When I made the vow during walk #1 that I’d be out of corporate America by age 40, I didn’t understand that what I actually meant was I wanted to be out of corporate activities by age 40—out of marketing, out of tech writing, out of social media (except for my own use), and out of anything related to making money for a business. Because, remember? I hate business (walk #2).
I’m trying really hard to be okay with that decision despite the recent loss of money on my website and the ongoing uncertainty about finances. But I have to let go of what was in order to make space for what could be. There's no other way forward if I want to finally change my life. So let's say it together now:
We have to let go of what was in order to make space for what could be.

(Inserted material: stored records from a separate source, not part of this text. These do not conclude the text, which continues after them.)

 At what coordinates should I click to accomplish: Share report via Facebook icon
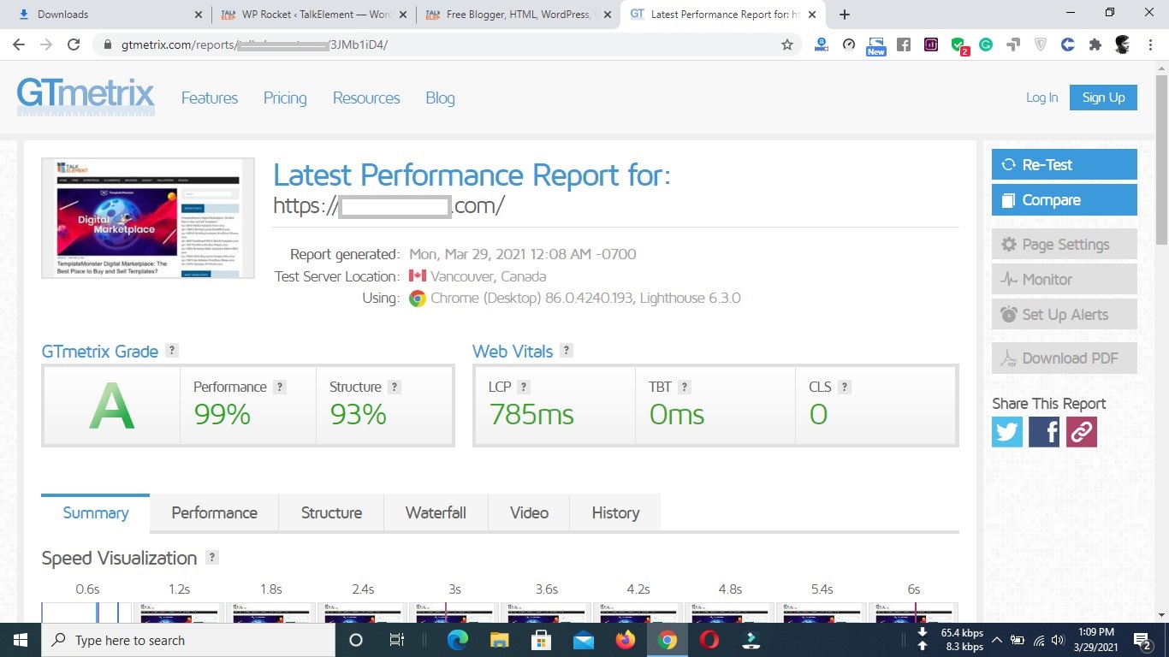coord(1044,432)
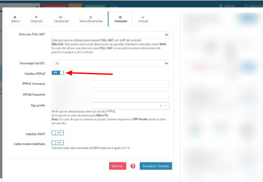The image size is (263, 182).
Task: Open the 0.7.0 version link
Action: [126, 148]
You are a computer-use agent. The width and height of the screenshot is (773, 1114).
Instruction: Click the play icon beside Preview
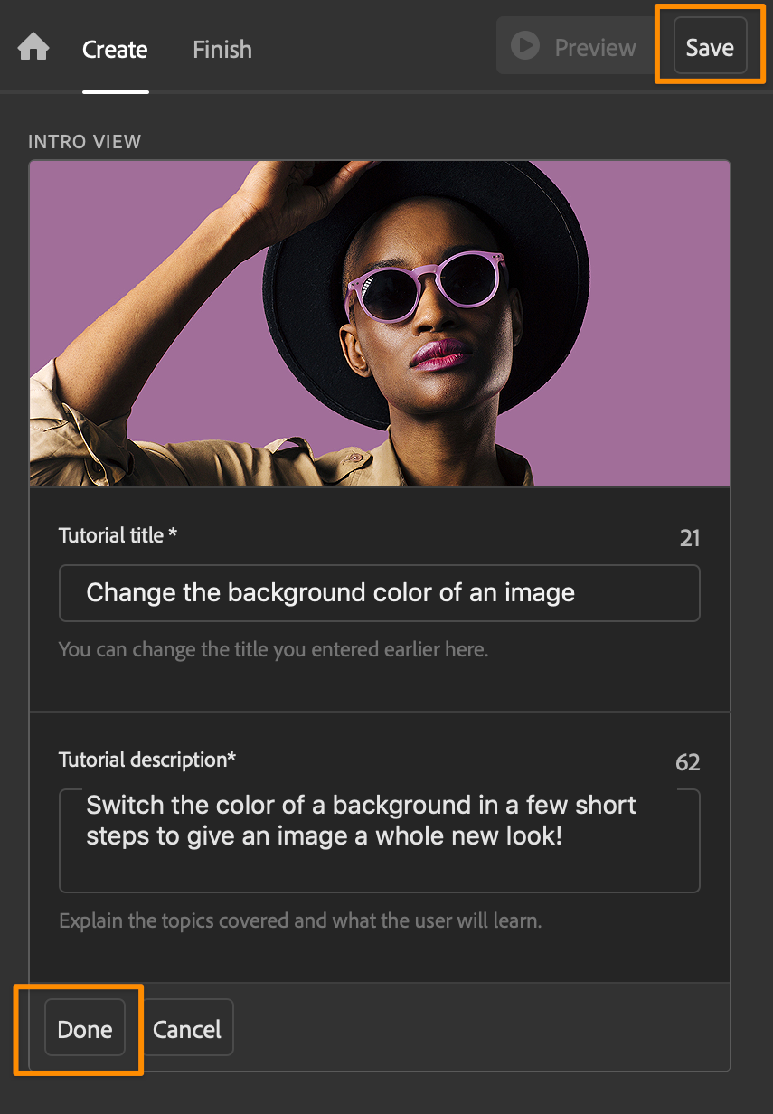[525, 46]
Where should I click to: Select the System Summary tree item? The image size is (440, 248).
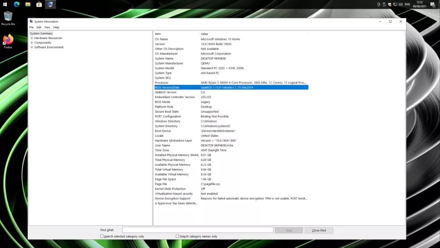pos(41,34)
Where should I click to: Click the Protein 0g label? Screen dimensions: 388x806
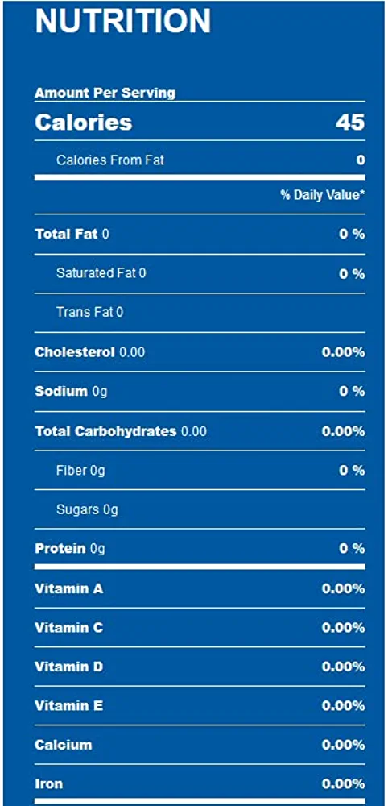point(70,549)
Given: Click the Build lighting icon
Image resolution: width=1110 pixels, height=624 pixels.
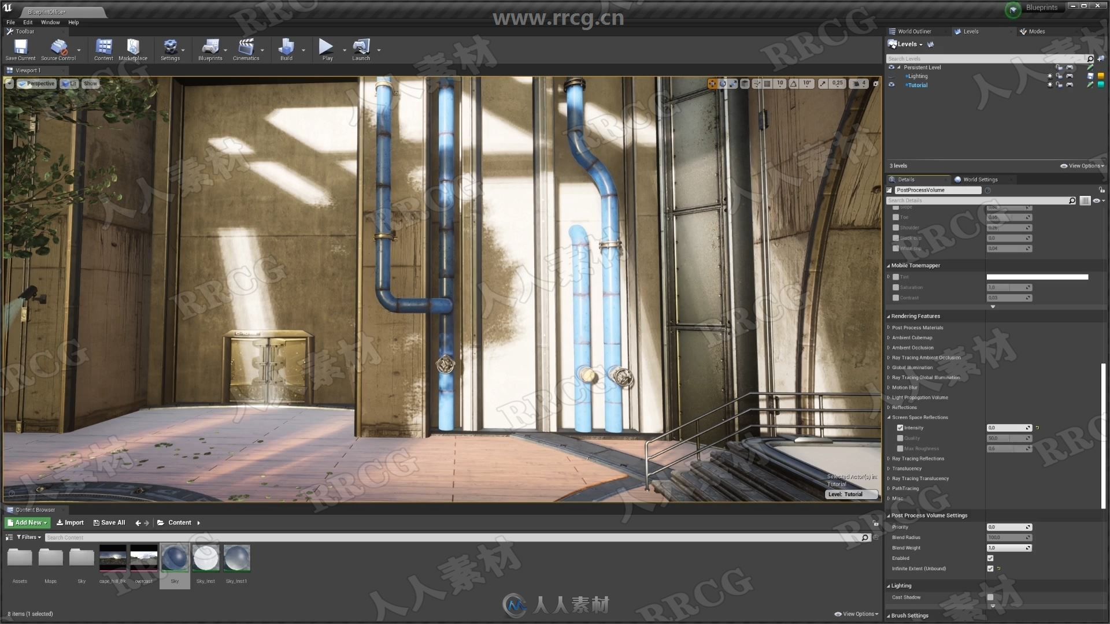Looking at the screenshot, I should coord(287,48).
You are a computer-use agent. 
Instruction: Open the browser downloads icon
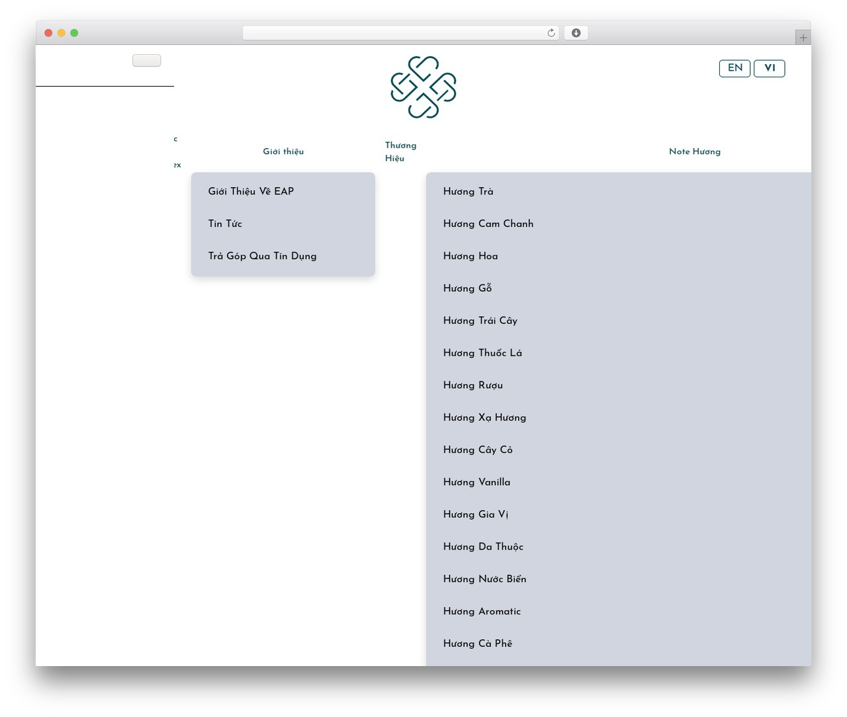pyautogui.click(x=576, y=33)
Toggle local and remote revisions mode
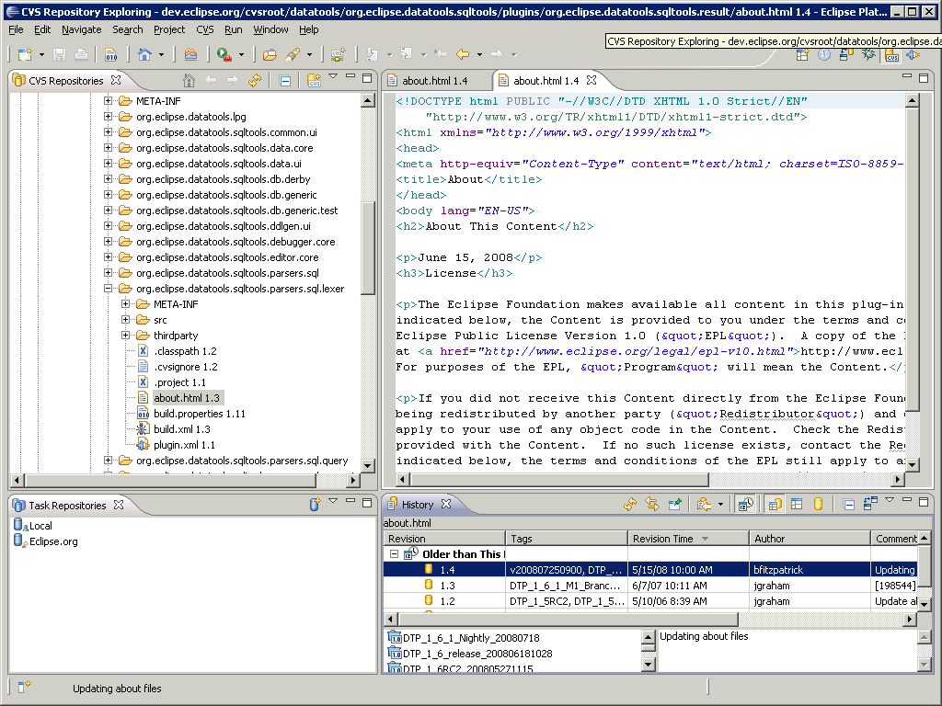This screenshot has width=942, height=706. 775,504
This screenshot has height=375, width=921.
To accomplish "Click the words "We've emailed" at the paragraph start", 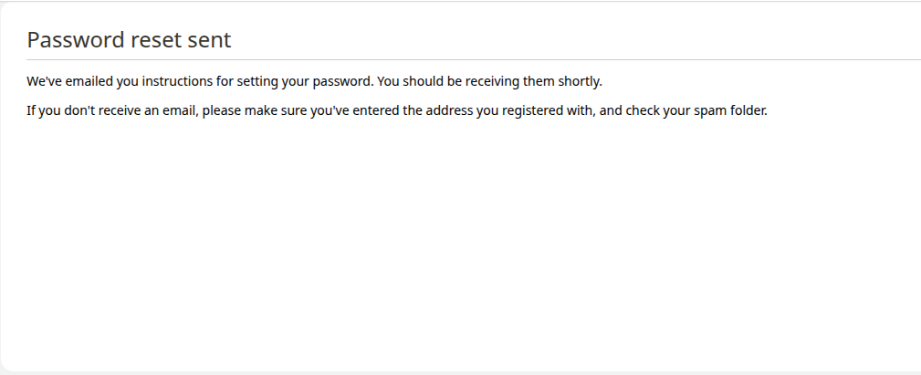I will tap(70, 81).
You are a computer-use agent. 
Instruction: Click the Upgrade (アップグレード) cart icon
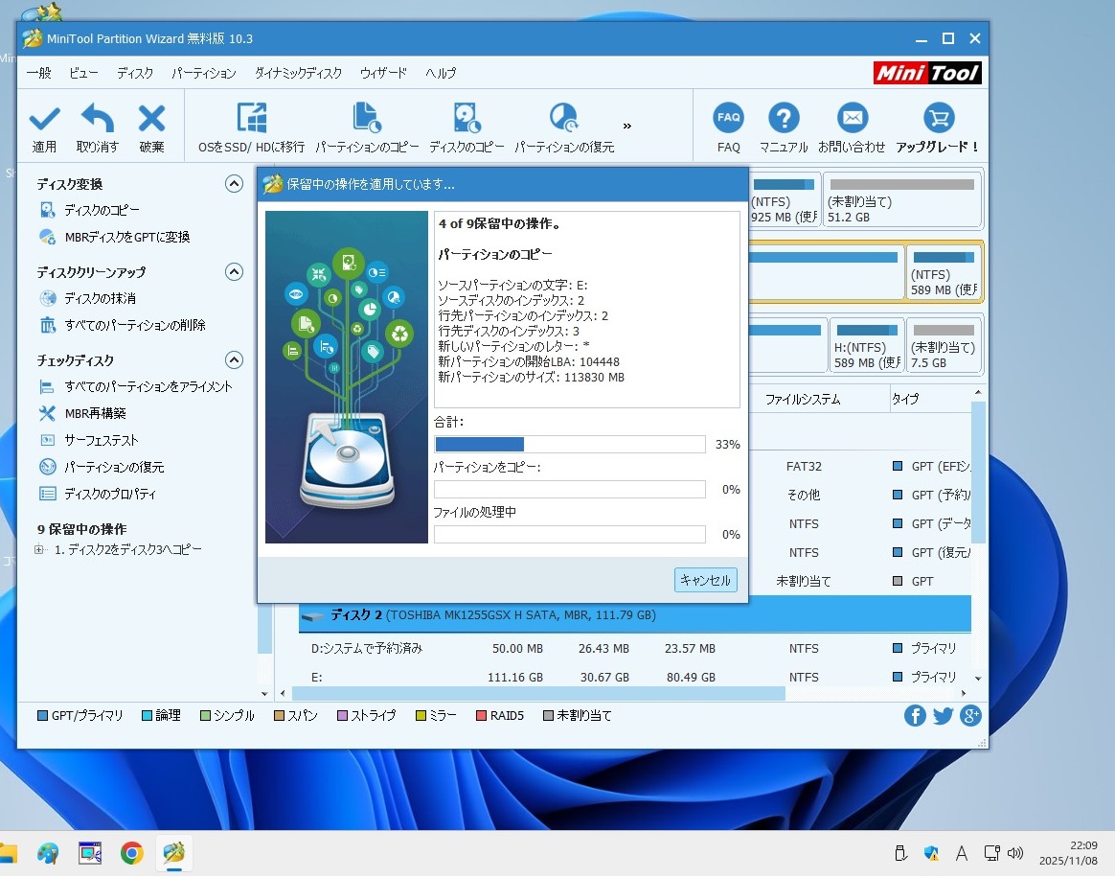[938, 119]
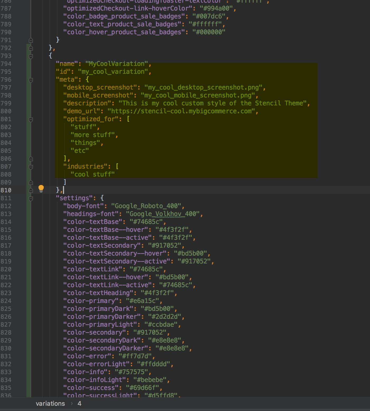Click the "my_cool_desktop_screenshot.png" string
This screenshot has height=411, width=370.
pyautogui.click(x=203, y=87)

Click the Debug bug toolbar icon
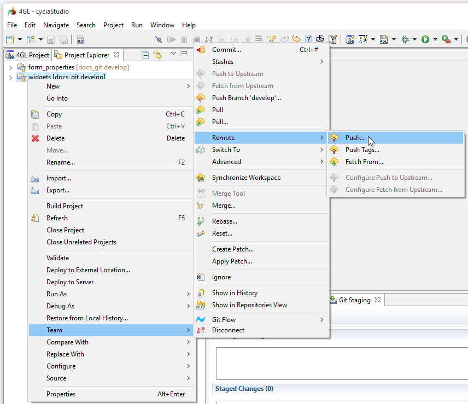coord(405,39)
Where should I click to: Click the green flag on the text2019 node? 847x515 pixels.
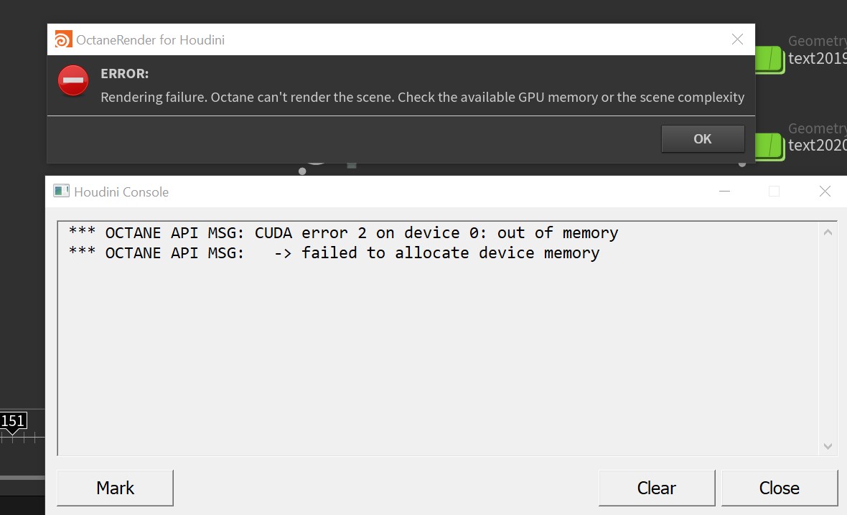click(769, 59)
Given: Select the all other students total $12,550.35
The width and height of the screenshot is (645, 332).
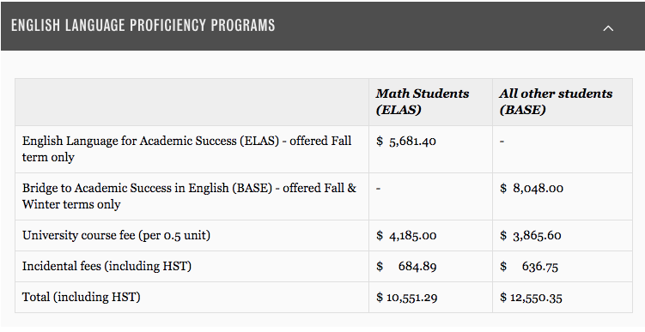Looking at the screenshot, I should pyautogui.click(x=531, y=298).
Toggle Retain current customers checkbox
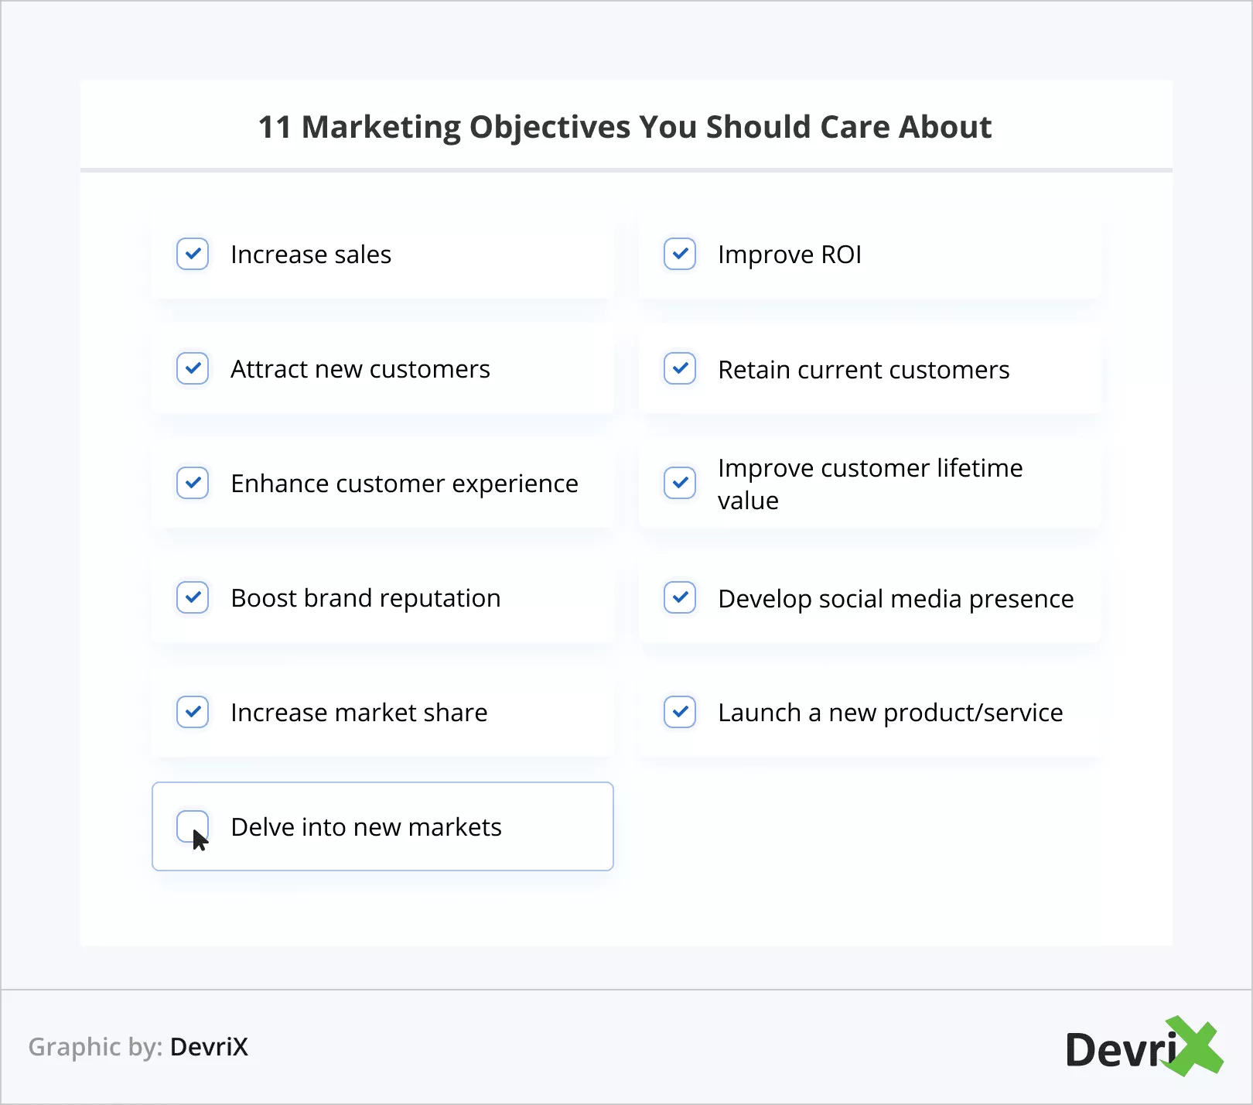This screenshot has height=1105, width=1253. pos(680,368)
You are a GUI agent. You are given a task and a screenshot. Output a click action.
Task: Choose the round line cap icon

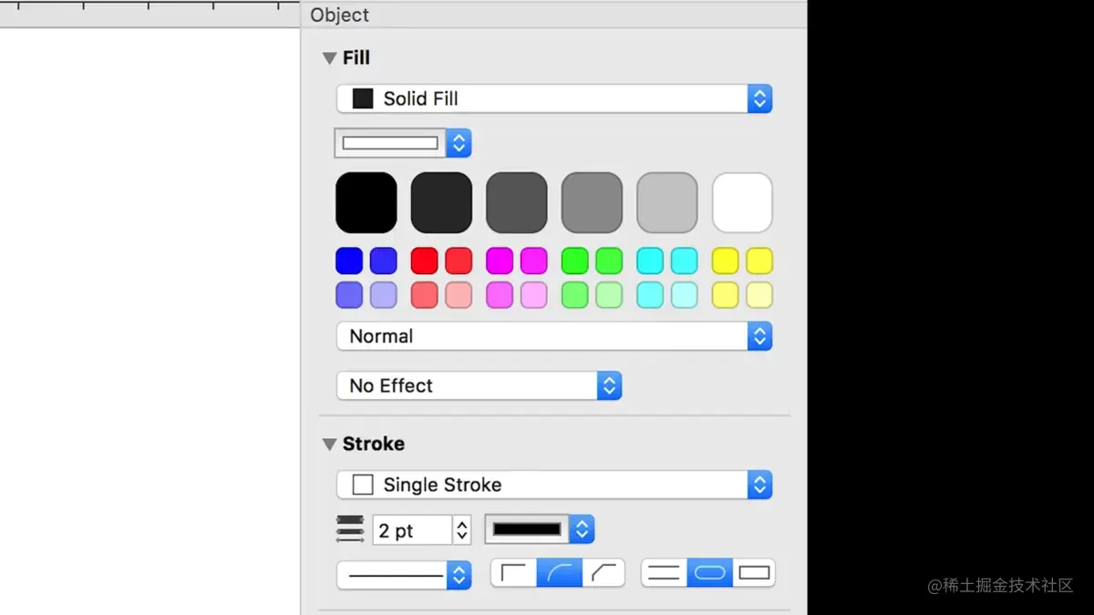coord(709,573)
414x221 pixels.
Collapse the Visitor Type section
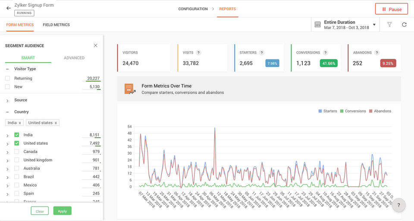(x=7, y=69)
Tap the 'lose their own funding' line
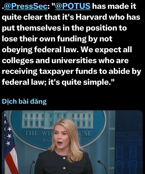This screenshot has height=174, width=145. (44, 39)
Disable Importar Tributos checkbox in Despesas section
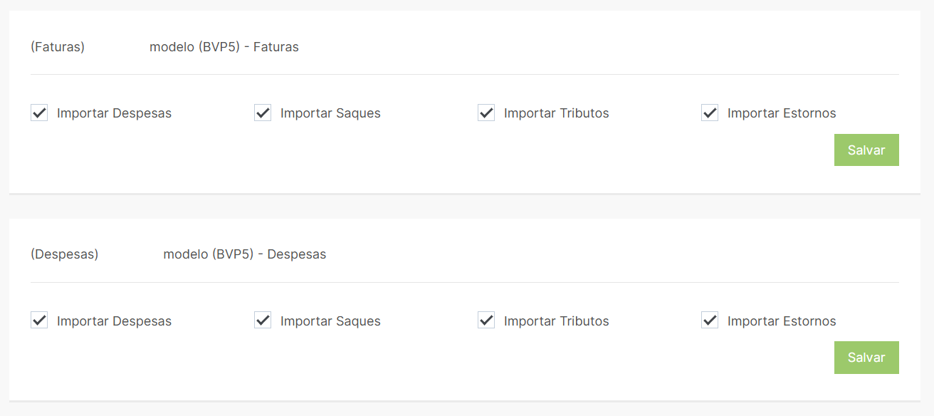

And what could my life be? Well, I know that I’d like for my literary magazine to take off and for my book to sell. I know that I’d like to spend my days alternating between my publication and my personal creative projects, which would allow me to make my living in an authentic way by doing the things that feel right to my soul.
Sometimes we’re forced make hard decisions when we’ve hit rock bottom with our health or our emotions or our jobs (or all three, like I recently did). Letting go of who we used to be could mean we lose a little—or a lot—financially or otherwise. But I think this losing is temporary if we’re following what we believe is right for us. I think we lose more of ourselves by staying on the wrong path, even as our bank accounts grow and our prestige increases, than we do by taking a risk to make a change. And that’s what I’m holding my hopes on today: that I’ll lose a little by letting go of what was, and gain a whole lot by reaching for what could be.
What about you? Could you dare to step out of the life you used to have, and into the life you truly want to live?